» **Data section**
******

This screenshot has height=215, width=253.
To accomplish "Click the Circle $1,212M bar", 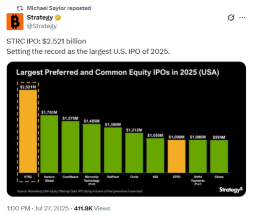I will (134, 153).

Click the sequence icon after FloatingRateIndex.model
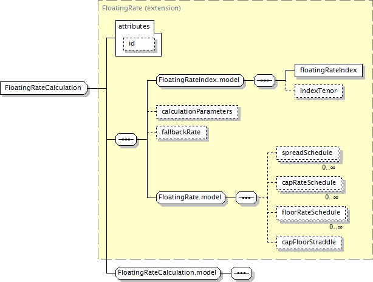(264, 80)
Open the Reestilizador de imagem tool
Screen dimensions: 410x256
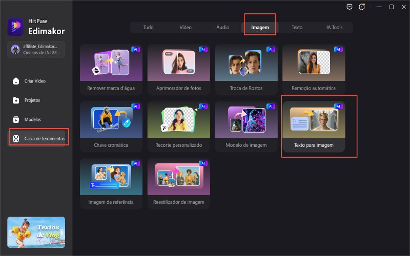tap(177, 183)
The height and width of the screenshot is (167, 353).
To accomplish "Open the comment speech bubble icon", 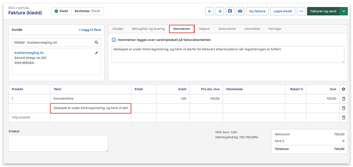I will coord(229,11).
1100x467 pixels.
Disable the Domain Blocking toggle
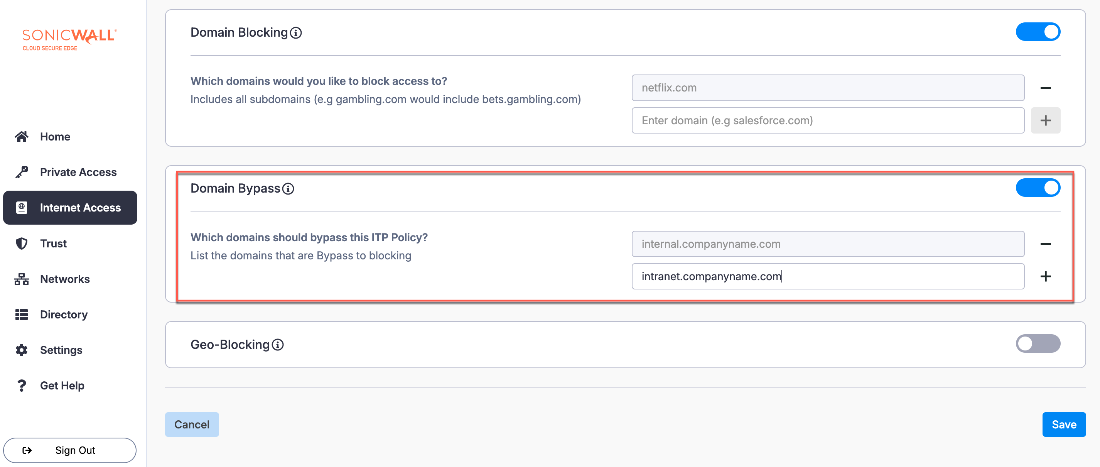click(x=1038, y=32)
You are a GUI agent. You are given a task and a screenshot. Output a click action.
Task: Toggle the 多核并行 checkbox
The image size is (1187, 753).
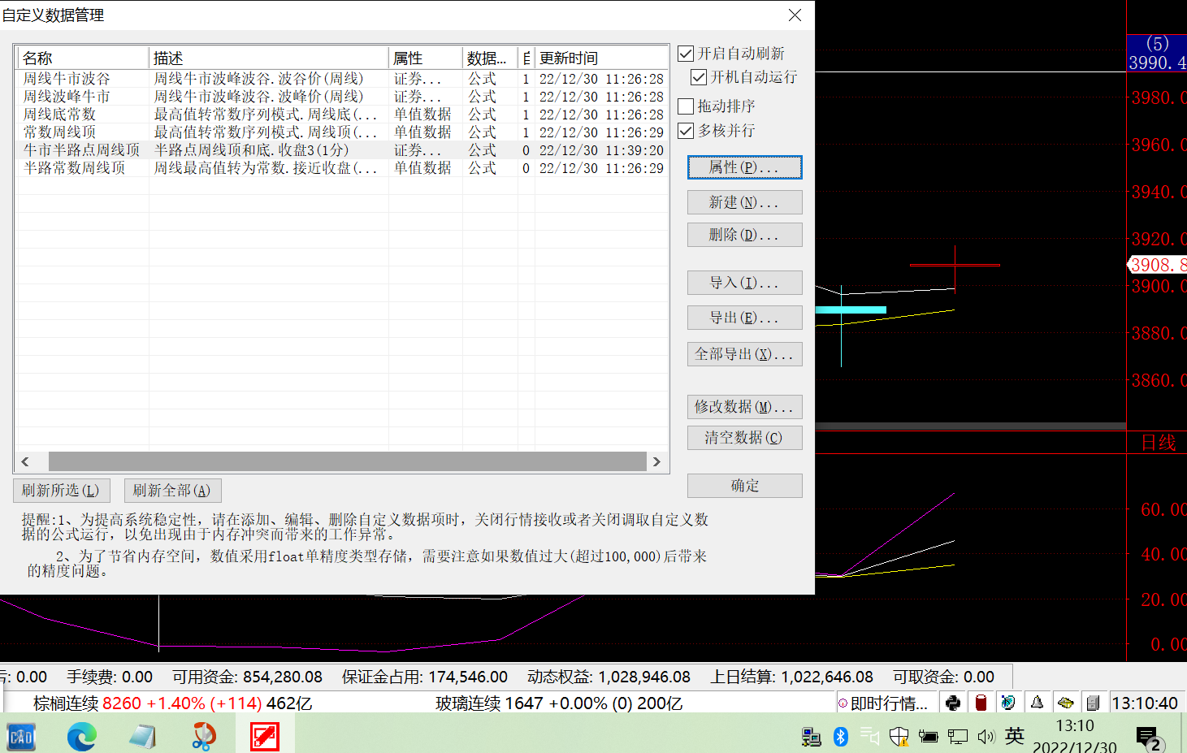click(x=687, y=131)
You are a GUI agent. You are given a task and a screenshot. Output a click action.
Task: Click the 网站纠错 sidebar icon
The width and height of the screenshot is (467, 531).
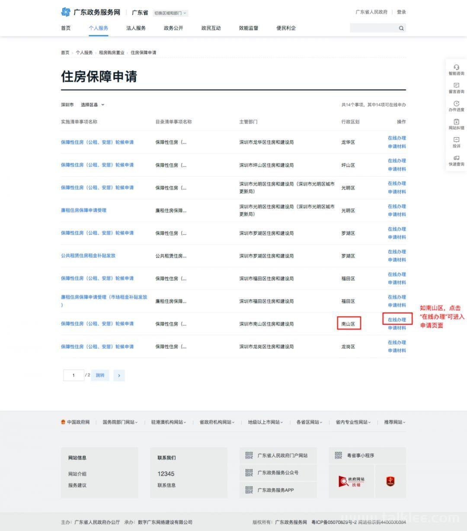[x=456, y=124]
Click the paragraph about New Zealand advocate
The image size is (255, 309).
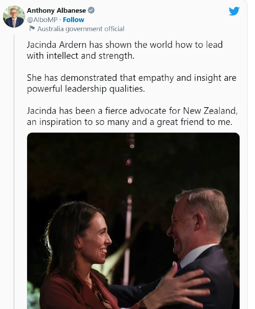pos(132,116)
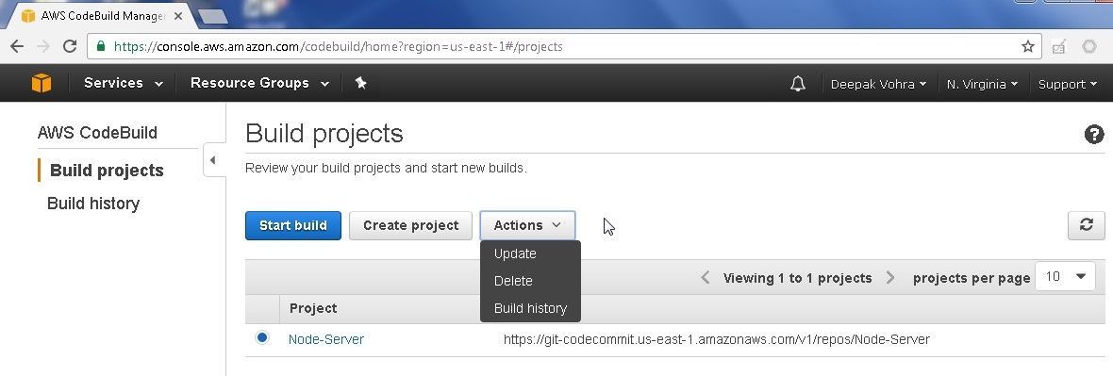Click the pin shortcuts icon in navbar

pyautogui.click(x=360, y=83)
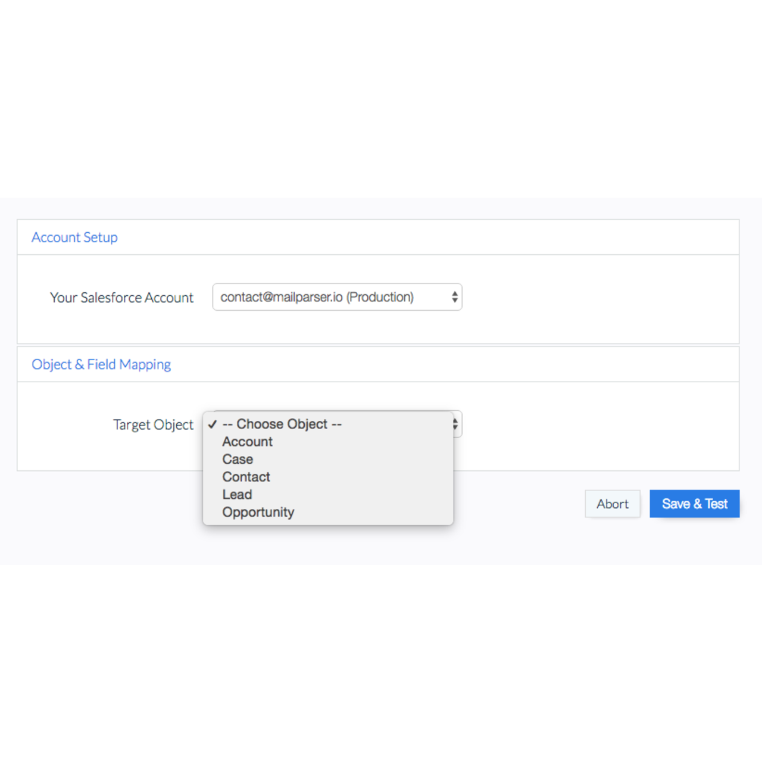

******

» **Exercise description**
Quote the material above exactly, from the line holding "The width and" through its last line, including both. Omit the pictures.

» **Task solution**
The width and height of the screenshot is (467, 531).
[x=456, y=124]
Click the paragraph about New Zealand advocate
The image size is (255, 309).
pos(132,116)
Click the pin shortcuts icon in navbar

pyautogui.click(x=360, y=83)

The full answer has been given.